When we first moved to the country, we rented a late 1800’s farm house on the edge of the Okefenokee National Wildlife Refuge.
We lived at 40th and Plum.
As in “40 miles out plum in the middle of nowhere.”
Due to a divorce my gun collection was gone, except for a Colt 45 Automatic. This would be good for the bears that came around after dark, but useless for a racoon after our chickens.
My very first homestead gun was a Marlin Model 60 I bought at K-Mart.
Being financially challenged, the next gun was a well used single shot 12 gauge. Back then they were plentiful in pawn shops for around $75.

In the 35 years since, my collection was rebuilt to where I can grab a gun to fit any job.
But, for the first timer, I would strongly suggest a 22 rifle of some sort to start with.
Then a shotgun.


----------



## Daduate (May 13, 2021)

Get a remington 700 cheap and you can upgrade them to match grade as you go. Rifle will grow with you and parts are easily accessible.


Sent from my iPhone using Tapatalk


----------



## rswink (Mar 23, 2019)

My recommendation is a Ruger American in 22LR then the 10/22. Sharing mags is nice, the bolt is for precision work, the Semi-Auto is for quick work. Both are standard items that is easy to get parts for and easy to upgrade or modify.
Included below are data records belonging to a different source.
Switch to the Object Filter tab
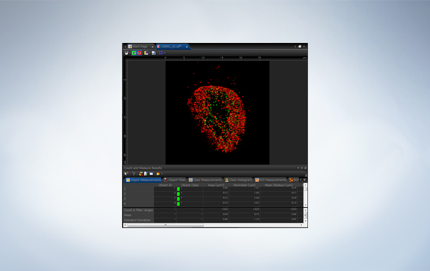430x271 pixels. (175, 180)
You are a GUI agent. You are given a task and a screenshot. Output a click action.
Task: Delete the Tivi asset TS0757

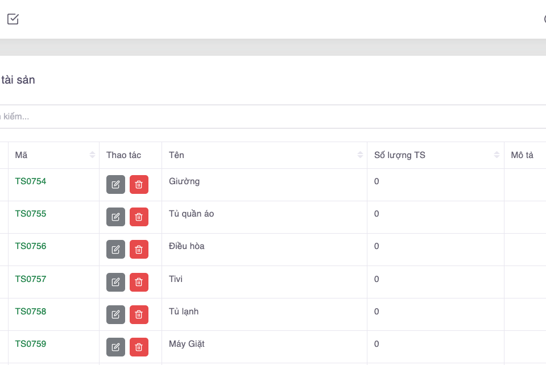139,282
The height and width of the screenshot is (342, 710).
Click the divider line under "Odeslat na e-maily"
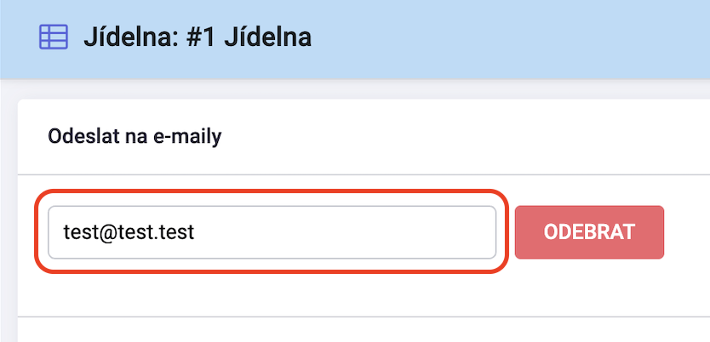pos(364,174)
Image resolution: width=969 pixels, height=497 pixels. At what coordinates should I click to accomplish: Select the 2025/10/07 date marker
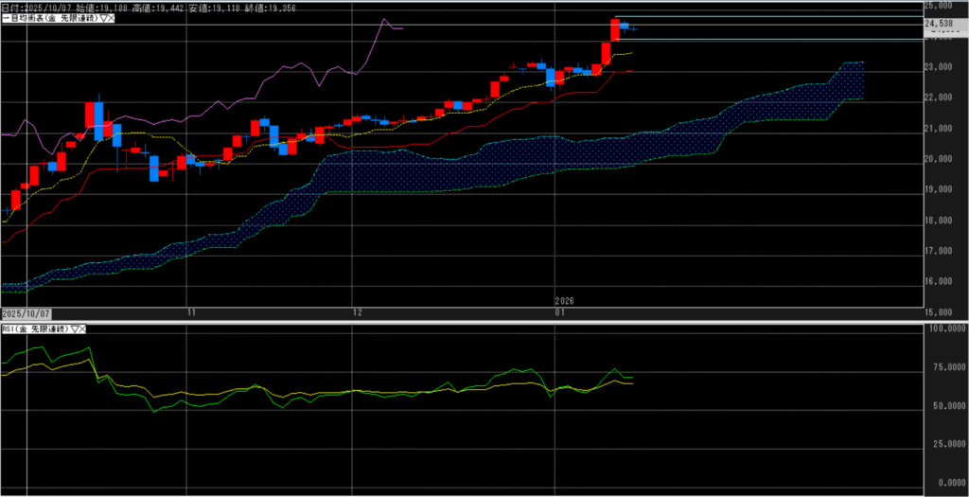click(x=26, y=312)
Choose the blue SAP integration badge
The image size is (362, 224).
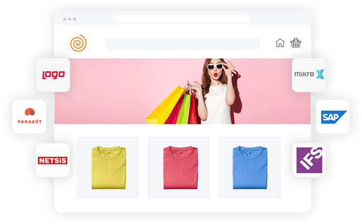[333, 117]
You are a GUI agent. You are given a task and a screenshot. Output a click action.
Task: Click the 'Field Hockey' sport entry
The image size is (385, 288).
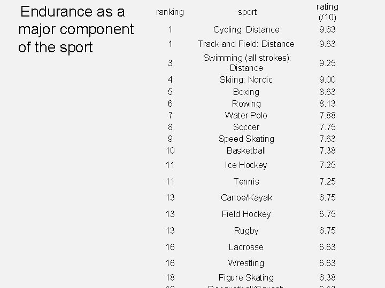click(x=246, y=214)
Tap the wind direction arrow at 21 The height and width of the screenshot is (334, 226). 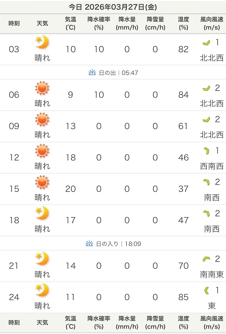pos(206,259)
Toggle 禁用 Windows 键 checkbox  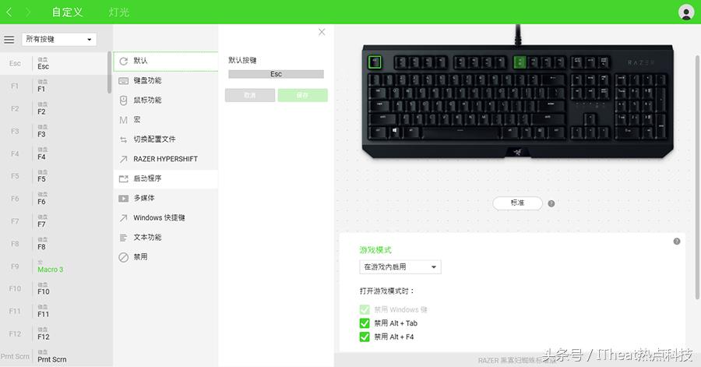tap(365, 309)
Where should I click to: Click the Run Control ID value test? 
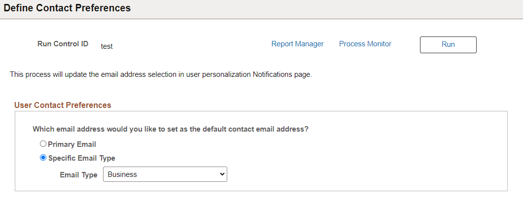107,46
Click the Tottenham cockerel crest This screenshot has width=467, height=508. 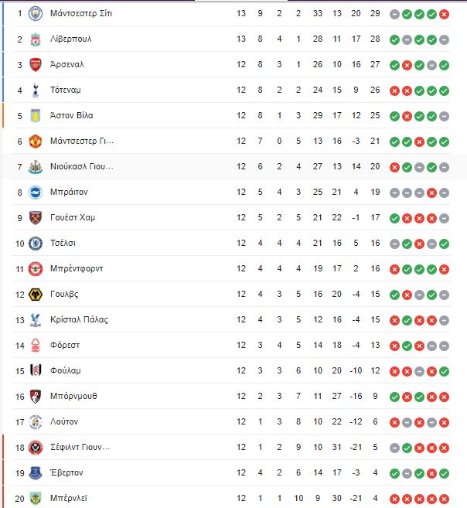[x=36, y=90]
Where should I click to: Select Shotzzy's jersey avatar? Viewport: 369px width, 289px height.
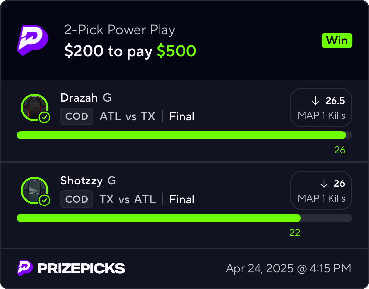(35, 190)
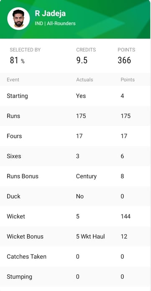This screenshot has height=291, width=151.
Task: Select the Runs row showing 175
Action: (x=75, y=116)
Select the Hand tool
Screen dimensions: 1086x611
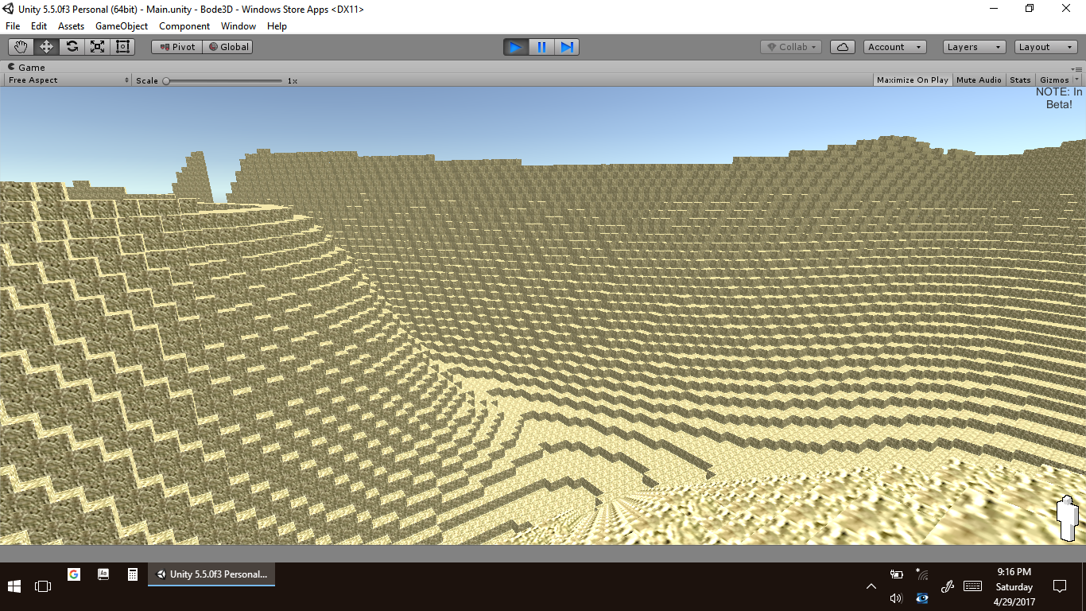click(21, 47)
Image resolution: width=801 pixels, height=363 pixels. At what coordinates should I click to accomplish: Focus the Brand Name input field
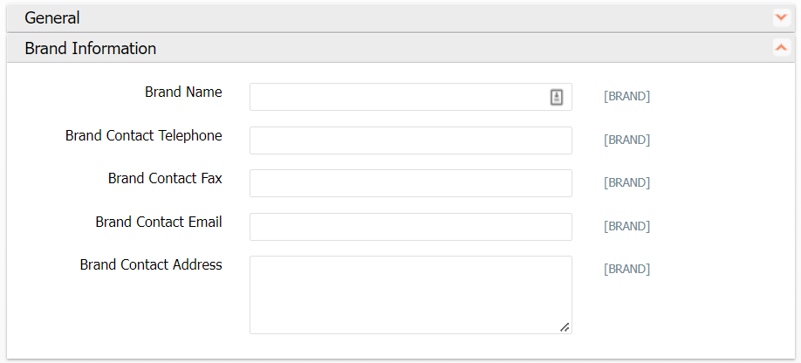point(397,97)
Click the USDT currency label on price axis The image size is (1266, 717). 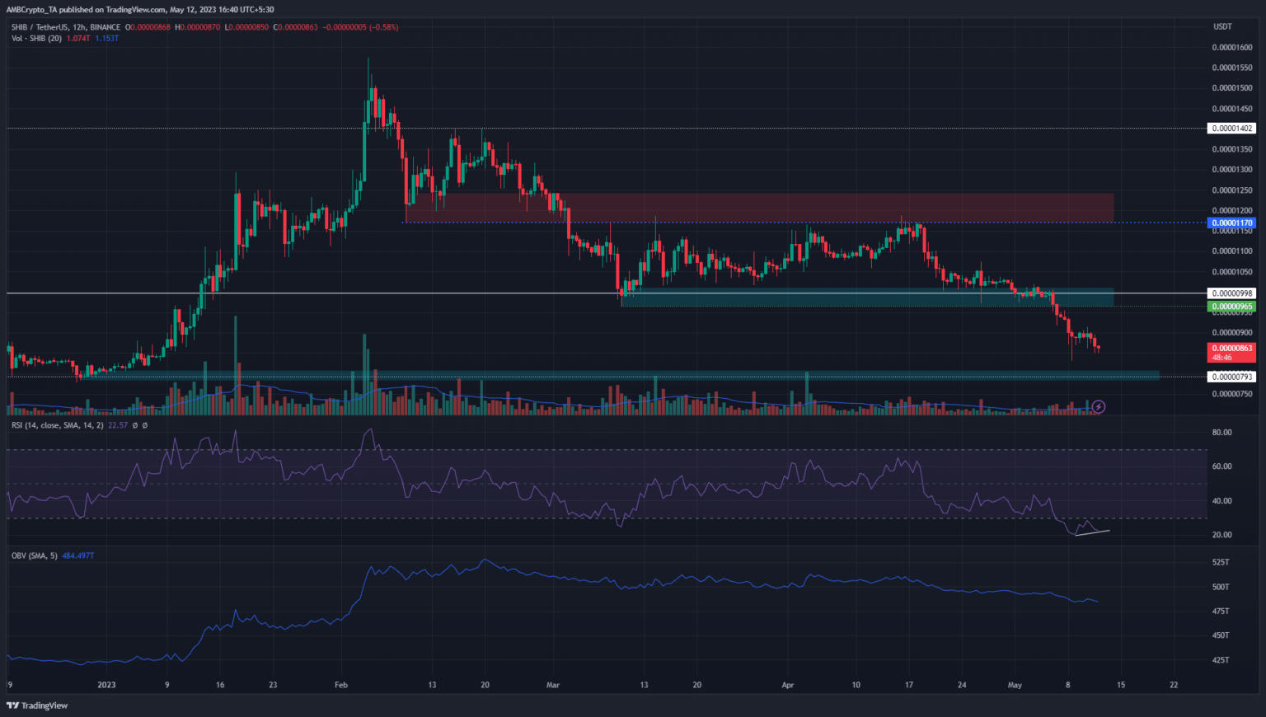1222,27
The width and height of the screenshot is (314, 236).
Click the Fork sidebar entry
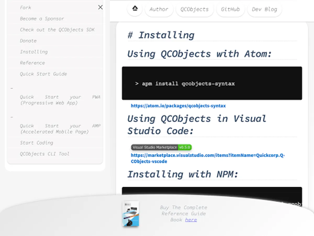tap(25, 8)
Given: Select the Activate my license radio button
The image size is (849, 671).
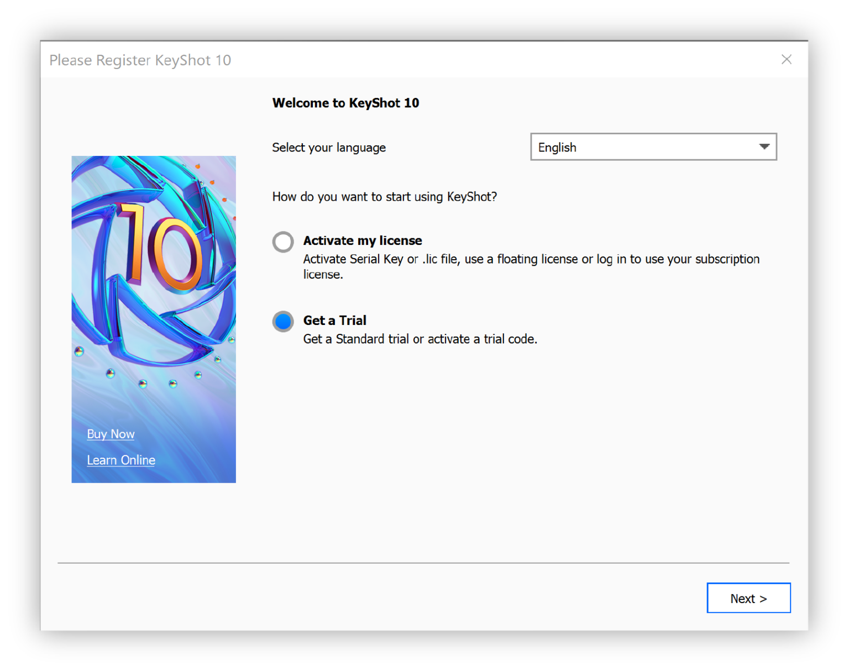Looking at the screenshot, I should tap(282, 242).
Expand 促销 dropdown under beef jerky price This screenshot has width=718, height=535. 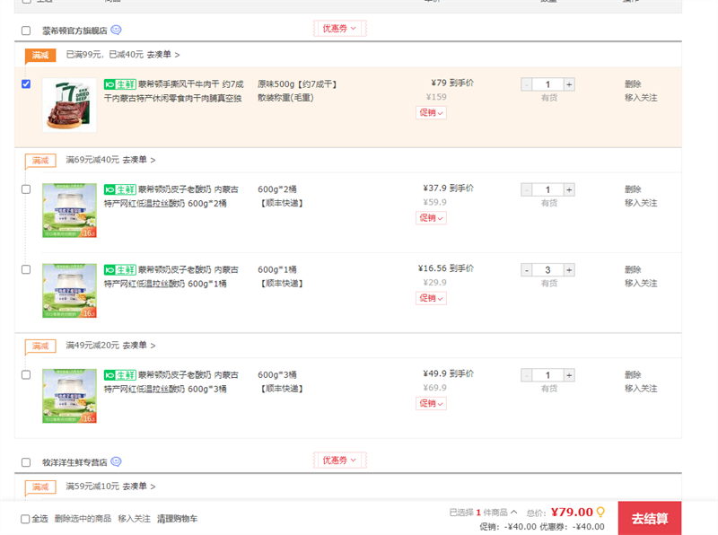(431, 113)
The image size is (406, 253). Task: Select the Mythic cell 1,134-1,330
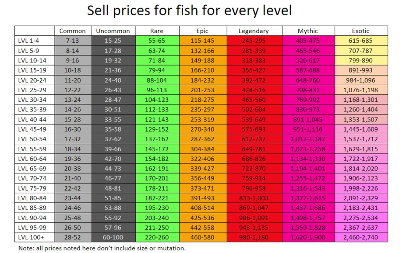point(308,159)
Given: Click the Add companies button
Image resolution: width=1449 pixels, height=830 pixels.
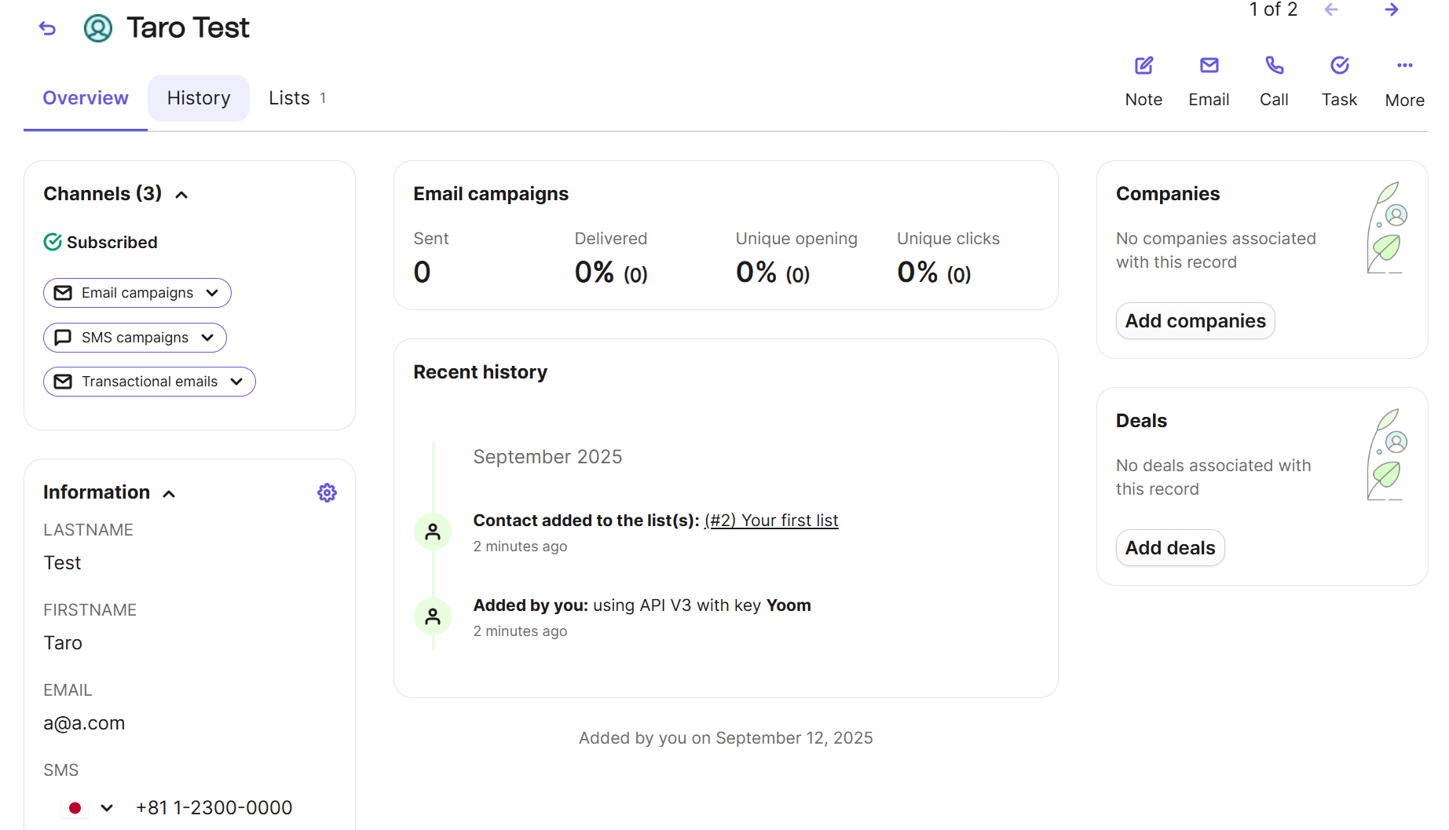Looking at the screenshot, I should coord(1195,321).
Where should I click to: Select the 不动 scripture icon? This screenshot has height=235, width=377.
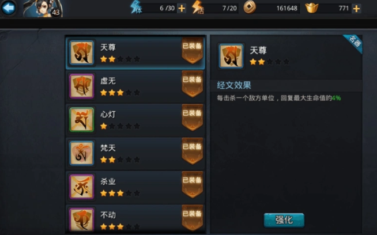point(82,219)
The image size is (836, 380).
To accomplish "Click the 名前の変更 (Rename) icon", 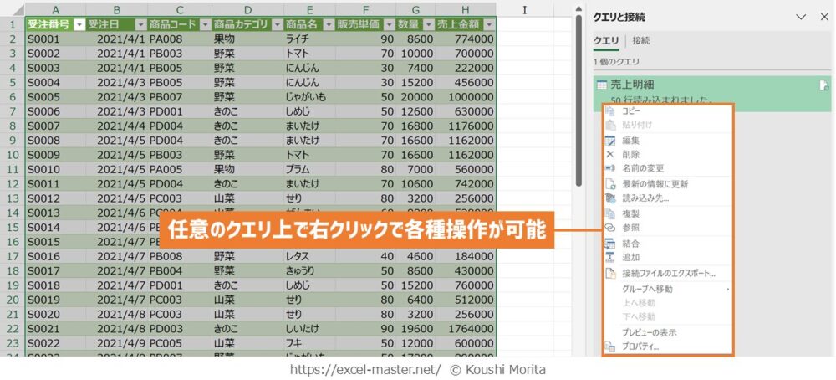I will 610,169.
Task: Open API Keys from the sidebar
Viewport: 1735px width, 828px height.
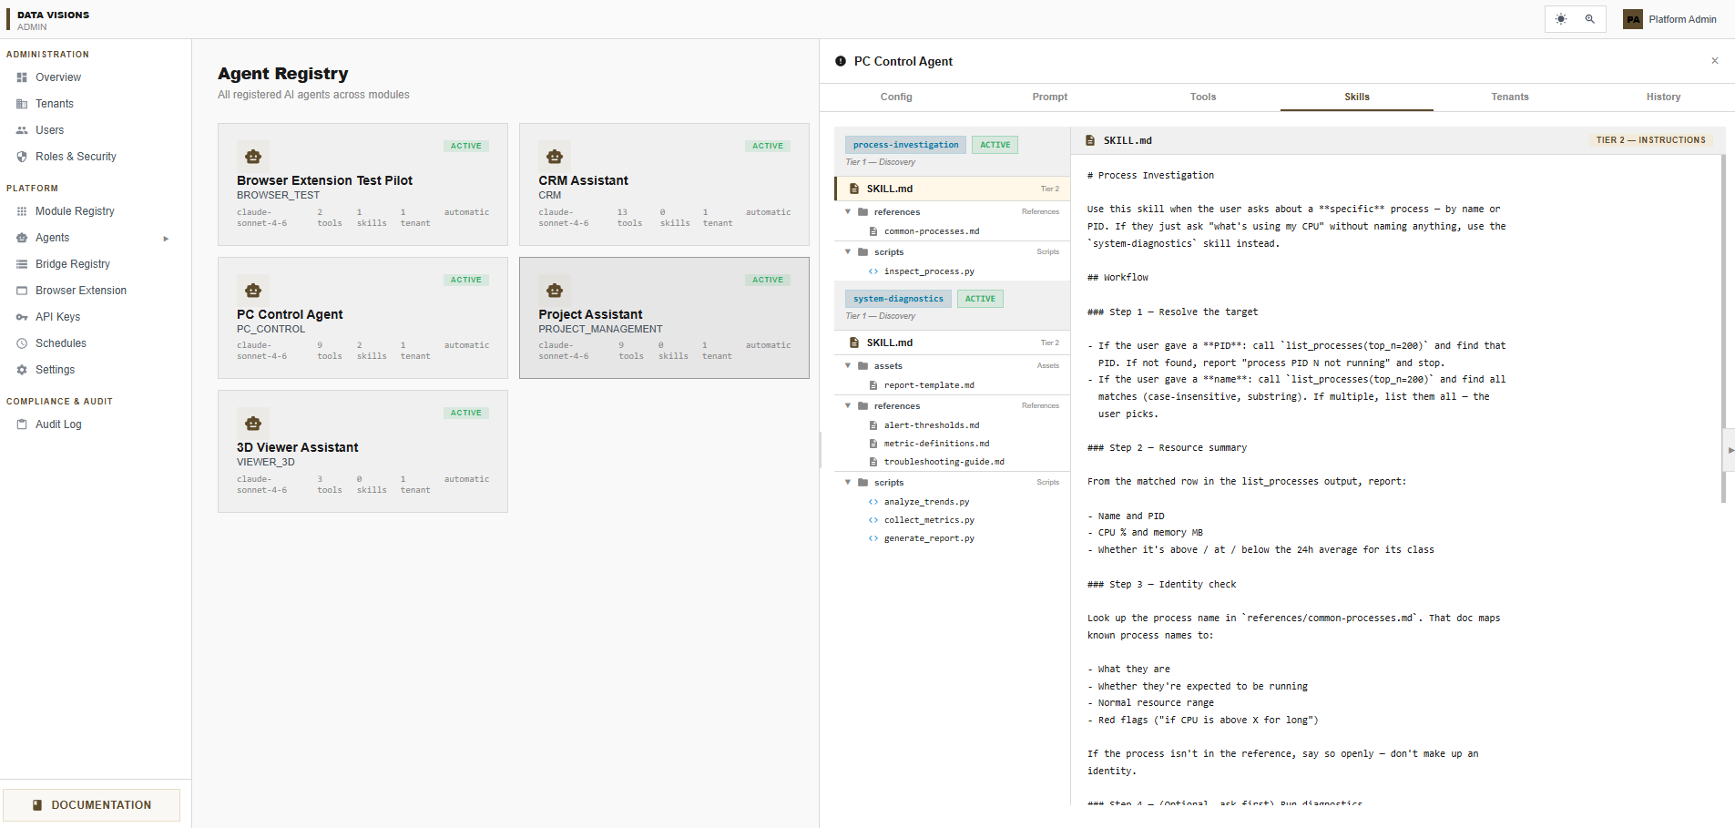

Next would be a pump shotgun, for new owners I usually recommend a 20 gauge, less recoil, good ammo selection, and readily available. My suggestions are either a Mossberg 500 or Remington 870. Both are prolific so parts and upgrades are easily acquired. They are good for getting food or protecting the home.

After that I recommend a pistol, I don't care about caliber, 380 to 500, pick what every member of the household can work with. Semi-Auto or revolver, it doesn't matter. Brand, doesn't matter. What matters is that everyone can work it, everyone can shoot it, and everyone knows that it is there to get you to the shotgun. The only consideration is that it points naturally for the users. I have people pick up the pistol at the counter, they pick out a target, close their eyes and then point the weapon at the target, if it is close to the target then it works, if the pistol is pointing at the wrong place and they are holding the pistol correctly then they need to keep shopping. My wife and I are not even close in our natural point, I would be a foot low at 25 yards with her pistols and she is a foot high with mine.

After this I finally start advising to get a medium game rifle. Now they are ready for deer season. By this time they should understand most of the technologies that they need to understand and can makes some good decisions.

Then after that is when I start recommending MSR's, black powder, and other such rifles. I know a few folks who stopped at deer rifle and revisited the squirrel/rabbit rifles and shotguns and have never left that arena. I know a few folks who found that birds were their passion and stayed with shotguns and even do deer with shotguns. Of course I have friends who are big black powder buffs as fell as friends who are super into archery. Luckily, I play with a little of everything until I work my problems out and then start adding new technologies into my mix again.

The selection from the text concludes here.